GIVEN EXERCISE -
Rewrite the lines below as a numbered list, from the line containing "Given: Open the Grok slashed-circle icon" up to and including the final line, and leave out any blank lines.

start STORED ROWS

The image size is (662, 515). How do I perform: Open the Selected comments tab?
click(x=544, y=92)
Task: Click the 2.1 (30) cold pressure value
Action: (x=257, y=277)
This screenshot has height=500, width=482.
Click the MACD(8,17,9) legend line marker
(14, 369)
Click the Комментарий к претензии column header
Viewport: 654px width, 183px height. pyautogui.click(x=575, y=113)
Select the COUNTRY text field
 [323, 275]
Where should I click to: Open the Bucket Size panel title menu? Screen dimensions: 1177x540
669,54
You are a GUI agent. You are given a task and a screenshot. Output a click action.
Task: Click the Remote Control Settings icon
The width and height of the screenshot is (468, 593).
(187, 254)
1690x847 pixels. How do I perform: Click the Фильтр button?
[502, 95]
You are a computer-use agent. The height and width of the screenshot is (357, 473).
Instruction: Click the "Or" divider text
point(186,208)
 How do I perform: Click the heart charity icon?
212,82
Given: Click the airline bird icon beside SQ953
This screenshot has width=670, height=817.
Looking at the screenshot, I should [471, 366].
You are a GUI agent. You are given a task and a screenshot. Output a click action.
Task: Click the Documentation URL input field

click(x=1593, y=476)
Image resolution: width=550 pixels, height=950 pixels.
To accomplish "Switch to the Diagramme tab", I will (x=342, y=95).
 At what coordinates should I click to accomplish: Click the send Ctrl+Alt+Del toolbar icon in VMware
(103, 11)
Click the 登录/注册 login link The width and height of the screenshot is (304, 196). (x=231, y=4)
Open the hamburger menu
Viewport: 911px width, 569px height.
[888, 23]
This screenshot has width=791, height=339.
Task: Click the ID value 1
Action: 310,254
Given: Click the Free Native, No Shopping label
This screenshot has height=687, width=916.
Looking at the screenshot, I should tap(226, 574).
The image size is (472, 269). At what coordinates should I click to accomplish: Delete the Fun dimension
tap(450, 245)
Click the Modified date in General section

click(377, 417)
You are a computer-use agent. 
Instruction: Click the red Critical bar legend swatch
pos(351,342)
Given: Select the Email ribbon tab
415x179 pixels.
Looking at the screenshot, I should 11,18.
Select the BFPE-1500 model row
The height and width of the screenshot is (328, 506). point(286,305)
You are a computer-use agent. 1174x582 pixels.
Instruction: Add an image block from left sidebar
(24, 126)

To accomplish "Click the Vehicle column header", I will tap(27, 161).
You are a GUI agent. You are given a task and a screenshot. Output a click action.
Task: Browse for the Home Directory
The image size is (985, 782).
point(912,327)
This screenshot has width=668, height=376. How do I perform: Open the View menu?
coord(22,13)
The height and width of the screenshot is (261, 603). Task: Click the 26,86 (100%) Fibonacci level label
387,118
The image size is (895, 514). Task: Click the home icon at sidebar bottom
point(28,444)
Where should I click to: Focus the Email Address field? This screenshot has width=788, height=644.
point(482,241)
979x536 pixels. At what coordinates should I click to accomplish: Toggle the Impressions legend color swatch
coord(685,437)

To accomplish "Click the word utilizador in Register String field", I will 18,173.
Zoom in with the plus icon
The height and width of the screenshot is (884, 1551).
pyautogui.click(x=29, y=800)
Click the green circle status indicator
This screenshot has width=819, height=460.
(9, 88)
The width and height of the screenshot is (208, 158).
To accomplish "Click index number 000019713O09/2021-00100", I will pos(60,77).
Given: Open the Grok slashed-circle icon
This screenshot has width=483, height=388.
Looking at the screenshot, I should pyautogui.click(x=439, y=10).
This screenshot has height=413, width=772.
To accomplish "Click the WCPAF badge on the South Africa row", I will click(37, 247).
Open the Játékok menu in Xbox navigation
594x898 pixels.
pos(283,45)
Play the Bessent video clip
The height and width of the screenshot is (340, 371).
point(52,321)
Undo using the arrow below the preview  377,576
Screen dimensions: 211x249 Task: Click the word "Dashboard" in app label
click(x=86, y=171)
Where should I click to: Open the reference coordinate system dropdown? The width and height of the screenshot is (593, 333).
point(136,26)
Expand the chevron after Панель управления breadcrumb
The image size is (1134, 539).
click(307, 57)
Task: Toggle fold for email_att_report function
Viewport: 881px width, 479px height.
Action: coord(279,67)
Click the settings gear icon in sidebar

end STORED ROWS

REPLY -
1. Given: Open the Grok slashed-circle icon
2. This screenshot has width=483, height=388.
3. Looking at the screenshot, I should pyautogui.click(x=439, y=10).
4. This screenshot has height=413, width=772.
5. To accomplish "Click the WCPAF badge on the South Africa row", I will click(37, 247).
6. Open the Játékok menu in Xbox navigation
7. 594x898 pixels.
8. pos(283,45)
9. Play the Bessent video clip
10. The height and width of the screenshot is (340, 371).
11. point(52,321)
12. Undo using the arrow below the preview  377,576
13. Screen dimensions: 211x249 Task: Click the word "Dashboard" in app label
14. click(x=86, y=171)
15. Where should I click to: Open the reference coordinate system dropdown? The width and height of the screenshot is (593, 333).
16. point(136,26)
17. Expand the chevron after Панель управления breadcrumb
18. The image size is (1134, 539).
19. click(307, 57)
20. Task: Toggle fold for email_att_report function
21. Viewport: 881px width, 479px height.
22. Action: coord(279,67)
23. Click the settings gear icon in sidebar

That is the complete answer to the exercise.